Find each line in the rows below that contains the string "height" and copy those lines. Case counts, so match only that exact capitalization.

-------------------------

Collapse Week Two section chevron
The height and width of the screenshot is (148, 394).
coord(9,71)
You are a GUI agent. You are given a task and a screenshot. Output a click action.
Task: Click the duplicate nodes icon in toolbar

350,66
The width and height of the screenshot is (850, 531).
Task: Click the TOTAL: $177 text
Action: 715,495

-------------------------

#### Written solution
The height and width of the screenshot is (148, 394).
The width and height of the screenshot is (850, 531).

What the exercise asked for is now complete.